The Latin language is no stranger to the Church of England. The underlying principle of its use within the Church of England has always been that it should be understood.

In the Preface to the Book of Common Prayer of 1549 it was provided that ‘when men say Matins and Evensong privately, they may say the same in any language that they themselves do understand’; and similar provisions have been included in all subsequent Prayer Books.

In 1560 the Elizabethan Latin Prayer Book was issued upon the petition of the universities. Prefixed to that book were Royal Letters Patent, giving permission for the whole of the services, including the Eucharist, to be said in chapels in Latin; and the use of Latin became common in the chapels royal, the universities and the public schools. The use of the language was extended to Ireland because of the difficulty which the Irish clergy had in understanding English. The Latin Chapel of Christ Church, Oxford, the Latin Prayers at Westminster School, and the Latin liturgy of the Anglican community at Nashdom are reminders of the continued liturgical use of the language.

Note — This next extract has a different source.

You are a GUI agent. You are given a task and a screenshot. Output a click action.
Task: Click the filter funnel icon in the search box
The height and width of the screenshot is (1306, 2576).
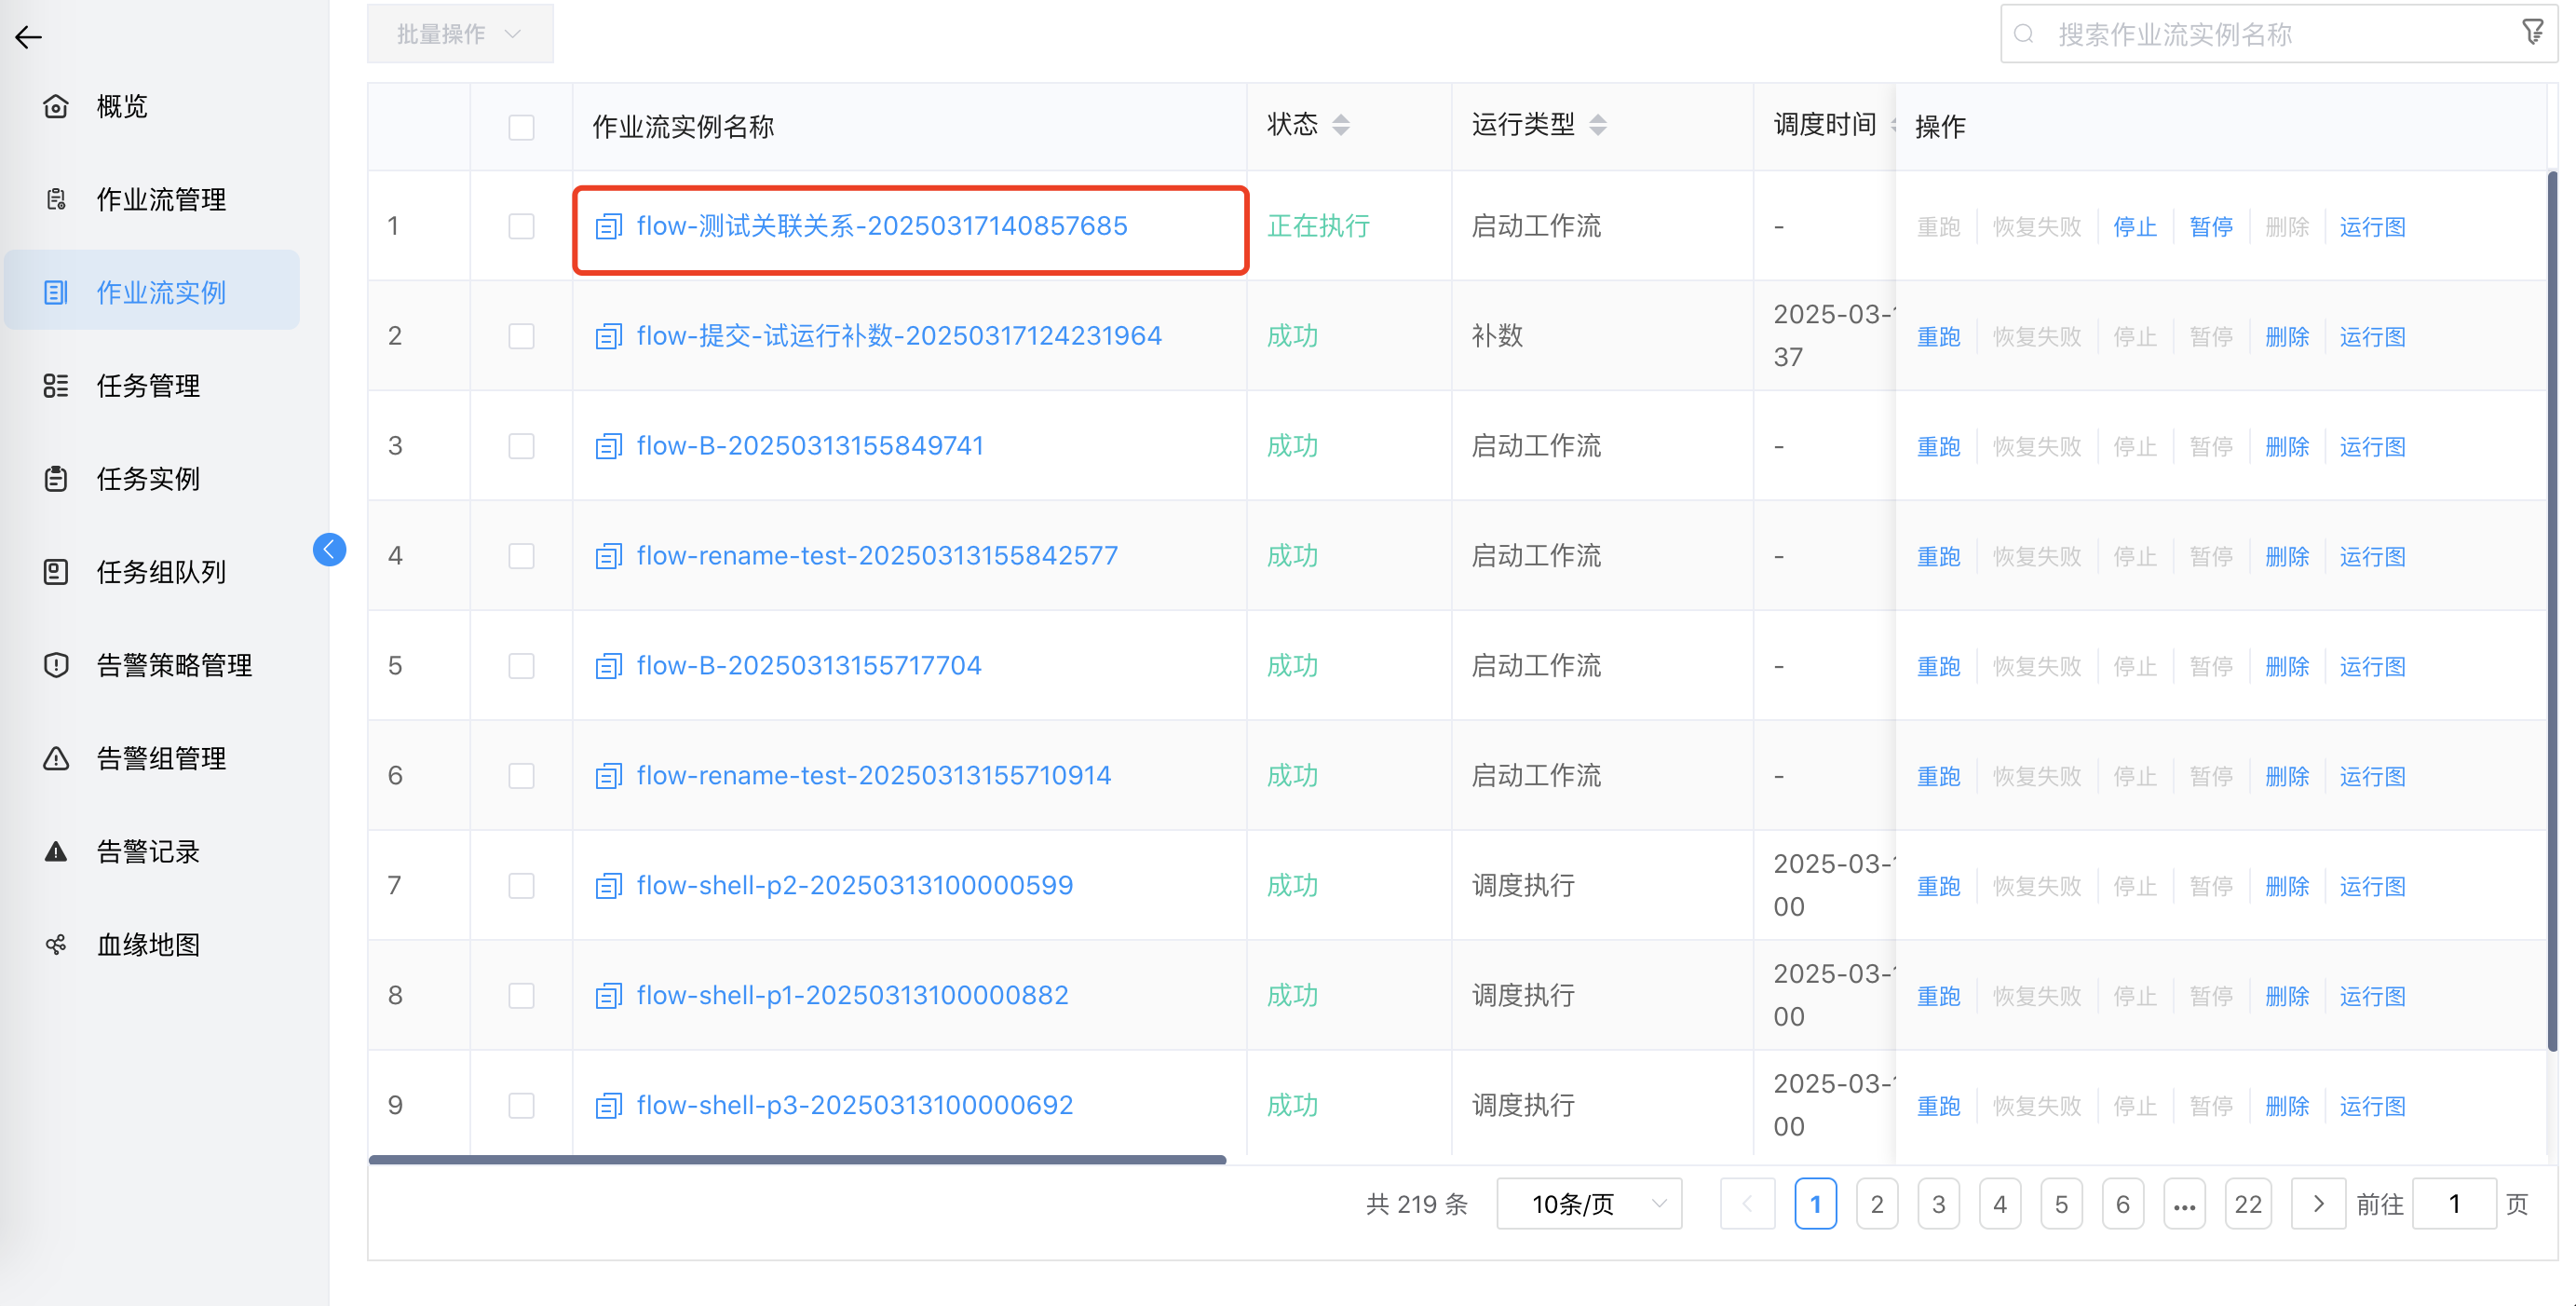(2532, 33)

Composers associated with the chapels royal continued to set Latin texts until the eighteenth century. As Denis Stevens has pointed out in ‘Tudor Church Music’ (Faber & Faber, 196 1) ‘The acceptance by Queen Elizabeth of the dedication of [Tallis and Byrd’s ‘Cantiones Sacrae’, 1575] is not surprising in view of her support of the Latin Prayer Book, and her approval of her services in Latin on special occasions and in special places’. Latin motets were composed by Morley, Child, Blow and Purcell.

The revival of the use of Latin texts in the nineteenth century appears to have begun in the universities with Stanford’s three motets written for Trinity College, Cambridge. The ordinary of the Eucharist is now often sung in Latin at Christ Church, Oxford, and at King’s College, Cambridge, and it is commonplace to hear the anthem in a cathedral sung to a Latin text.

At Edington we thus feel justified in supplying a translation and in singing in the language in which a composition was originally written, where to sing it to a translation would be to destroy much of its beauty.